[Start of Attachment]

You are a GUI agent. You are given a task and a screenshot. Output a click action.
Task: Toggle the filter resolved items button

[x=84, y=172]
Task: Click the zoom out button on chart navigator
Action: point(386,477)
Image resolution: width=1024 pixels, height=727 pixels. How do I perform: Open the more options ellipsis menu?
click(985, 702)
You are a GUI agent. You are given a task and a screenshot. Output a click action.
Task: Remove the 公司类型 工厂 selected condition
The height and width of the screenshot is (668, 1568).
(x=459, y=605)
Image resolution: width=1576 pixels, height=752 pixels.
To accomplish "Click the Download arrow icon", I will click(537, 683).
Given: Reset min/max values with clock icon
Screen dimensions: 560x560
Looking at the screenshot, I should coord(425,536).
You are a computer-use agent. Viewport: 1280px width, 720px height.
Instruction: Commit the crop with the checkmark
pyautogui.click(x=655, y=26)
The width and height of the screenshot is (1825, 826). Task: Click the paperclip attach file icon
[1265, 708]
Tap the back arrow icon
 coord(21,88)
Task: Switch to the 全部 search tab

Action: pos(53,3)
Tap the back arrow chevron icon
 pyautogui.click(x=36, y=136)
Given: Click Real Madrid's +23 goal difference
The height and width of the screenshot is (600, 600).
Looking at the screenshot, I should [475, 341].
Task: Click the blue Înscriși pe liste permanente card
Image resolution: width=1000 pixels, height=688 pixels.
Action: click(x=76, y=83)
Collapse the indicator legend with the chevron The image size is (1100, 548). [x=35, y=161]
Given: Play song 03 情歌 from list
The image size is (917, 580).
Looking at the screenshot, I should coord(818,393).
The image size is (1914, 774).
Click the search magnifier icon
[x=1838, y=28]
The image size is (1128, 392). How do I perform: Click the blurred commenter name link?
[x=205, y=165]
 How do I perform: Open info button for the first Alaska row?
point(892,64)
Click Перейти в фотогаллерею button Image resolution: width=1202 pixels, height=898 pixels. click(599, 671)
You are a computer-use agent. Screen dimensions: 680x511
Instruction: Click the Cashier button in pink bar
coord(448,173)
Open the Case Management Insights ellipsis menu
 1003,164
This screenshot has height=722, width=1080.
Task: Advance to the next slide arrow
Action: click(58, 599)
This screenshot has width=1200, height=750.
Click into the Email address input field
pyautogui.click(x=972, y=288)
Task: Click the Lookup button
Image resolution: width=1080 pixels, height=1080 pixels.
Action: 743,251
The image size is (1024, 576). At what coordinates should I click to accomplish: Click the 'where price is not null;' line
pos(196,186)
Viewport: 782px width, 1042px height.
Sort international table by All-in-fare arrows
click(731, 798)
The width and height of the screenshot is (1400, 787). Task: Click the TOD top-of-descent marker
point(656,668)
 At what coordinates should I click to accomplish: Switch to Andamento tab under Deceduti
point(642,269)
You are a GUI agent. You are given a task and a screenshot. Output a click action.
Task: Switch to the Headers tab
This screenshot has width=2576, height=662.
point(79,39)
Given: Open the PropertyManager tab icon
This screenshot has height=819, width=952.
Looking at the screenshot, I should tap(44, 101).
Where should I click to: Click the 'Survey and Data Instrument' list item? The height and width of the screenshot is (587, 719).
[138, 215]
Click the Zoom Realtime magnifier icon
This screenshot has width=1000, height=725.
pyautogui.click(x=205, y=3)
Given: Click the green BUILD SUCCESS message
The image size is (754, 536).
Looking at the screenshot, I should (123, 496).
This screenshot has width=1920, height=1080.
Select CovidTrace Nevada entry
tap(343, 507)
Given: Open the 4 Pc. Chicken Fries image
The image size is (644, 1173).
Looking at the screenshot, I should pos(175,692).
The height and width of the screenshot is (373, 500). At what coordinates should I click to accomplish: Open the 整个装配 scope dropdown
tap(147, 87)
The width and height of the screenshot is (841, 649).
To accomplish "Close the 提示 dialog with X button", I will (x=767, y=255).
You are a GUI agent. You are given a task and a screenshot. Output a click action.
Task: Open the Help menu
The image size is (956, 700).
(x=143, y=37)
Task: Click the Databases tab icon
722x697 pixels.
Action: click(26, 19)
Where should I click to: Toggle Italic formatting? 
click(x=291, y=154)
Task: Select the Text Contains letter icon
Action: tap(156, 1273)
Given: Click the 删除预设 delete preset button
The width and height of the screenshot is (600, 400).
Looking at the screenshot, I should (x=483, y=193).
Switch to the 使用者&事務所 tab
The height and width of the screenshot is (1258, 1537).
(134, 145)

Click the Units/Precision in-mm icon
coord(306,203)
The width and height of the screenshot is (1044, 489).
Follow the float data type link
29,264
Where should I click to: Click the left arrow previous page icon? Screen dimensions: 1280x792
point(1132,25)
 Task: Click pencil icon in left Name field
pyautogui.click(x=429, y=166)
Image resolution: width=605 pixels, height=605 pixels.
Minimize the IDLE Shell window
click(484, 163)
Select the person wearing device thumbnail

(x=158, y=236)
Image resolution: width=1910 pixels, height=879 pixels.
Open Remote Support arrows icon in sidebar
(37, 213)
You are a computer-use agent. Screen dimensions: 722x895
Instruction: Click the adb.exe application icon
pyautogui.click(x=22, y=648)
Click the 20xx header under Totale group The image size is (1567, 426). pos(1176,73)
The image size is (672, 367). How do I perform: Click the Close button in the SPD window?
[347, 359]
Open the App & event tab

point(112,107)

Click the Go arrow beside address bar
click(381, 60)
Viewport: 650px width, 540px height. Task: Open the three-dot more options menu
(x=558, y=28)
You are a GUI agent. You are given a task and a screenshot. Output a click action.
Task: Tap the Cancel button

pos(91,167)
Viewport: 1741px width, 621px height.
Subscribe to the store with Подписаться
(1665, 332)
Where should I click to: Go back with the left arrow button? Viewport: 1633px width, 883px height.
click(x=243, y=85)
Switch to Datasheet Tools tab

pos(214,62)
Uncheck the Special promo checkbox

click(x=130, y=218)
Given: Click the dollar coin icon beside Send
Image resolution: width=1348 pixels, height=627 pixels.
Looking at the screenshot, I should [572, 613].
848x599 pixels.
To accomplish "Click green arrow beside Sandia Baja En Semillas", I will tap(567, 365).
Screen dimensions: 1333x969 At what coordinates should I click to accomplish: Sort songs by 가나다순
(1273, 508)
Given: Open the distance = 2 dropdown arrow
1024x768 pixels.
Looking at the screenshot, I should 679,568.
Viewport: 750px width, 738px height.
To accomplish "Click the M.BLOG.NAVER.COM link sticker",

[End of Attachment]

* Exercise prompt
Transcribe each line above exactly; skip none.

* Expected output
You are a GUI agent. You are given a task and a screenshot. Output a click action.
Task: Toggle the filter resolved items button

[x=84, y=172]
Task: Click the zoom out button on chart navigator
Action: point(386,477)
Image resolution: width=1024 pixels, height=727 pixels. How do I perform: Open the more options ellipsis menu?
click(985, 702)
You are a GUI agent. You are given a task and a screenshot. Output a click action.
Task: Remove the 公司类型 工厂 selected condition
The height and width of the screenshot is (668, 1568).
(x=459, y=605)
Image resolution: width=1576 pixels, height=752 pixels.
To accomplish "Click the Download arrow icon", I will click(537, 683).
Given: Reset min/max values with clock icon
Screen dimensions: 560x560
Looking at the screenshot, I should coord(425,536).
You are a computer-use agent. Viewport: 1280px width, 720px height.
Instruction: Commit the crop with the checkmark
pyautogui.click(x=655, y=26)
The width and height of the screenshot is (1825, 826). Task: Click the paperclip attach file icon
[1265, 708]
Tap the back arrow icon
 coord(21,88)
Task: Switch to the 全部 search tab

Action: pos(53,3)
Tap the back arrow chevron icon
 pyautogui.click(x=36, y=136)
Given: Click Real Madrid's +23 goal difference
The height and width of the screenshot is (600, 600).
Looking at the screenshot, I should [475, 341].
Task: Click the blue Înscriși pe liste permanente card
Image resolution: width=1000 pixels, height=688 pixels.
Action: click(x=76, y=83)
Collapse the indicator legend with the chevron The image size is (1100, 548). [x=35, y=161]
Given: Play song 03 情歌 from list
The image size is (917, 580).
Looking at the screenshot, I should coord(818,393).
The image size is (1914, 774).
Click the search magnifier icon
[x=1838, y=28]
The image size is (1128, 392). How do I perform: Click the blurred commenter name link?
[x=205, y=165]
 How do I perform: Open info button for the first Alaska row?
point(892,64)
Click Перейти в фотогаллерею button Image resolution: width=1202 pixels, height=898 pixels. click(599, 671)
You are a computer-use agent. Screen dimensions: 680x511
Instruction: Click the Cashier button in pink bar
coord(448,173)
Open the Case Management Insights ellipsis menu
 1003,164
This screenshot has height=722, width=1080.
Task: Advance to the next slide arrow
Action: click(58, 599)
This screenshot has width=1200, height=750.
Click into the Email address input field
pyautogui.click(x=972, y=288)
Task: Click the Lookup button
Image resolution: width=1080 pixels, height=1080 pixels.
Action: 743,251
The image size is (1024, 576). At what coordinates should I click to accomplish: Click the 'where price is not null;' line
pos(196,186)
Viewport: 782px width, 1042px height.
Sort international table by All-in-fare arrows
click(731, 798)
The width and height of the screenshot is (1400, 787). Task: Click the TOD top-of-descent marker
point(656,668)
 At what coordinates should I click to accomplish: Switch to Andamento tab under Deceduti
point(642,269)
You are a GUI agent. You are given a task and a screenshot. Output a click action.
Task: Switch to the Headers tab
This screenshot has width=2576, height=662.
point(79,39)
Given: Open the PropertyManager tab icon
This screenshot has height=819, width=952.
Looking at the screenshot, I should tap(44, 101).
Where should I click to: Click the 'Survey and Data Instrument' list item? The height and width of the screenshot is (587, 719).
[138, 215]
Click the Zoom Realtime magnifier icon
This screenshot has width=1000, height=725.
pyautogui.click(x=205, y=3)
Given: Click the green BUILD SUCCESS message
The image size is (754, 536).
Looking at the screenshot, I should (123, 496).
This screenshot has width=1920, height=1080.
Select CovidTrace Nevada entry
tap(343, 507)
Given: Open the 4 Pc. Chicken Fries image
The image size is (644, 1173).
Looking at the screenshot, I should pos(175,692).
The height and width of the screenshot is (373, 500). At what coordinates should I click to accomplish: Open the 整个装配 scope dropdown
tap(147, 87)
The width and height of the screenshot is (841, 649).
To accomplish "Close the 提示 dialog with X button", I will (x=767, y=255).
You are a GUI agent. You are given a task and a screenshot. Output a click action.
Task: Open the Help menu
The image size is (956, 700).
(x=143, y=37)
Task: Click the Databases tab icon
722x697 pixels.
Action: click(26, 19)
Where should I click to: Toggle Italic formatting? 
click(x=291, y=154)
Task: Select the Text Contains letter icon
Action: tap(156, 1273)
Given: Click the 删除预设 delete preset button
The width and height of the screenshot is (600, 400).
Looking at the screenshot, I should (x=483, y=193).
Switch to the 使用者&事務所 tab
The height and width of the screenshot is (1258, 1537).
(134, 145)

Click the Units/Precision in-mm icon
coord(306,203)
The width and height of the screenshot is (1044, 489).
Follow the float data type link
29,264
Where should I click to: Click the left arrow previous page icon? Screen dimensions: 1280x792
point(1132,25)
 Task: Click pencil icon in left Name field
pyautogui.click(x=429, y=166)
Image resolution: width=605 pixels, height=605 pixels.
Minimize the IDLE Shell window
click(484, 163)
Select the person wearing device thumbnail

(x=158, y=236)
Image resolution: width=1910 pixels, height=879 pixels.
Open Remote Support arrows icon in sidebar
(37, 213)
You are a computer-use agent. Screen dimensions: 722x895
Instruction: Click the adb.exe application icon
pyautogui.click(x=22, y=648)
Click the 20xx header under Totale group The image size is (1567, 426). pos(1176,73)
The image size is (672, 367). How do I perform: Click the Close button in the SPD window?
[347, 359]
Open the App & event tab

point(112,107)

Click the Go arrow beside address bar
click(381, 60)
Viewport: 650px width, 540px height. Task: Open the three-dot more options menu
(x=558, y=28)
You are a GUI agent. You are given a task and a screenshot. Output a click action.
Task: Tap the Cancel button

pos(91,167)
Viewport: 1741px width, 621px height.
Subscribe to the store with Подписаться
(1665, 332)
Where should I click to: Go back with the left arrow button? Viewport: 1633px width, 883px height.
click(x=243, y=85)
Switch to Datasheet Tools tab

pos(214,62)
Uncheck the Special promo checkbox

click(x=130, y=218)
Given: Click the dollar coin icon beside Send
Image resolution: width=1348 pixels, height=627 pixels.
Looking at the screenshot, I should [572, 613].
848x599 pixels.
To accomplish "Click green arrow beside Sandia Baja En Semillas", I will tap(567, 365).
Screen dimensions: 1333x969 At what coordinates should I click to accomplish: Sort songs by 가나다순
(1273, 508)
Given: Open the distance = 2 dropdown arrow
1024x768 pixels.
Looking at the screenshot, I should 679,568.
Viewport: 750px width, 738px height.
To accomplish "Click the M.BLOG.NAVER.COM link sticker",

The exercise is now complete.